*WORK TO COMPLETE*:
This exercise asks for every line of the material that includes the word "computer".

*PROVIDED DATA*:
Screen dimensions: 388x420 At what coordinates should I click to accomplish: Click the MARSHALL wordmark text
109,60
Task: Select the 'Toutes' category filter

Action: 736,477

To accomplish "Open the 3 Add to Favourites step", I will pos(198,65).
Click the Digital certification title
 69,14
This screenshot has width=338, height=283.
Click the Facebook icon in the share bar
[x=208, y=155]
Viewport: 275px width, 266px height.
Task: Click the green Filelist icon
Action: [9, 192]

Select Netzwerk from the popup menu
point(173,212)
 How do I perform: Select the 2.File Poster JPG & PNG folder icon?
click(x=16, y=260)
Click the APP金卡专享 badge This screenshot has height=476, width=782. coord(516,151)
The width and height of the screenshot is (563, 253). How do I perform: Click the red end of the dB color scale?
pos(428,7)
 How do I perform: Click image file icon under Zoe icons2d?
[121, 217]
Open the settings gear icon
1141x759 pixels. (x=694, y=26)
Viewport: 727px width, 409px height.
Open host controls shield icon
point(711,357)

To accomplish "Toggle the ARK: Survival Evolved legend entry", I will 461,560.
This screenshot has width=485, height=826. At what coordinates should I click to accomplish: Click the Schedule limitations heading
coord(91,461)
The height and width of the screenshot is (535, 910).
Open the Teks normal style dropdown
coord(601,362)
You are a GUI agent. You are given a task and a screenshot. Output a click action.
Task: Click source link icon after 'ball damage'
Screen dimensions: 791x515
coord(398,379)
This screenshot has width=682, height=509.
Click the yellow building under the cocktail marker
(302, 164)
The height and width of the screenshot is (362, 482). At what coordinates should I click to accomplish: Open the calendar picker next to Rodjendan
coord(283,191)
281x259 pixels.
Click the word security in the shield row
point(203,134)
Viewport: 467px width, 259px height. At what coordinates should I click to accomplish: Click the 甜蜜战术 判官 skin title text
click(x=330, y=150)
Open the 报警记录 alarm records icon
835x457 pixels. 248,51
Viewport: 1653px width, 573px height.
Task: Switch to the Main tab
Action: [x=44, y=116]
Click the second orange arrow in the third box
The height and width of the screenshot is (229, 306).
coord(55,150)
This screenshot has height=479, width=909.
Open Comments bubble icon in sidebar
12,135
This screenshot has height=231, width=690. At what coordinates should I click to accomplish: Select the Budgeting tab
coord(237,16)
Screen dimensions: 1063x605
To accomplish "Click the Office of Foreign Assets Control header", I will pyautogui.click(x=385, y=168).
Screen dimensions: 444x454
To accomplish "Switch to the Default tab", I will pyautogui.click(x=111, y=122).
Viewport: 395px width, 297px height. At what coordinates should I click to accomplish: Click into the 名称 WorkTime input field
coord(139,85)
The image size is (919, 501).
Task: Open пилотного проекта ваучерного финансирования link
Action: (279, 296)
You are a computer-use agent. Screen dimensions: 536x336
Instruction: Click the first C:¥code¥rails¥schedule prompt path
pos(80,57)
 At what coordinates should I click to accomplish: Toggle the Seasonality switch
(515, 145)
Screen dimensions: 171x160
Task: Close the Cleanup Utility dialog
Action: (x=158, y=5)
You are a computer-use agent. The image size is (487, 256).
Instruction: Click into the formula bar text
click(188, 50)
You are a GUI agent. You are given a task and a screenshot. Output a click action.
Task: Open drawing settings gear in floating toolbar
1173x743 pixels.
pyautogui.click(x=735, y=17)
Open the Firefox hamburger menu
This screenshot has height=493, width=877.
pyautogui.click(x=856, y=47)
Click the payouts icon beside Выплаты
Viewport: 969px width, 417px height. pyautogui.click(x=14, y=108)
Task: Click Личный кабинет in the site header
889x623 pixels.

*RESULT OF THE TASK*:
You are a computer-use agent. Screen dimensions: 536x336
You are a computer-use agent. The image size is (487, 256).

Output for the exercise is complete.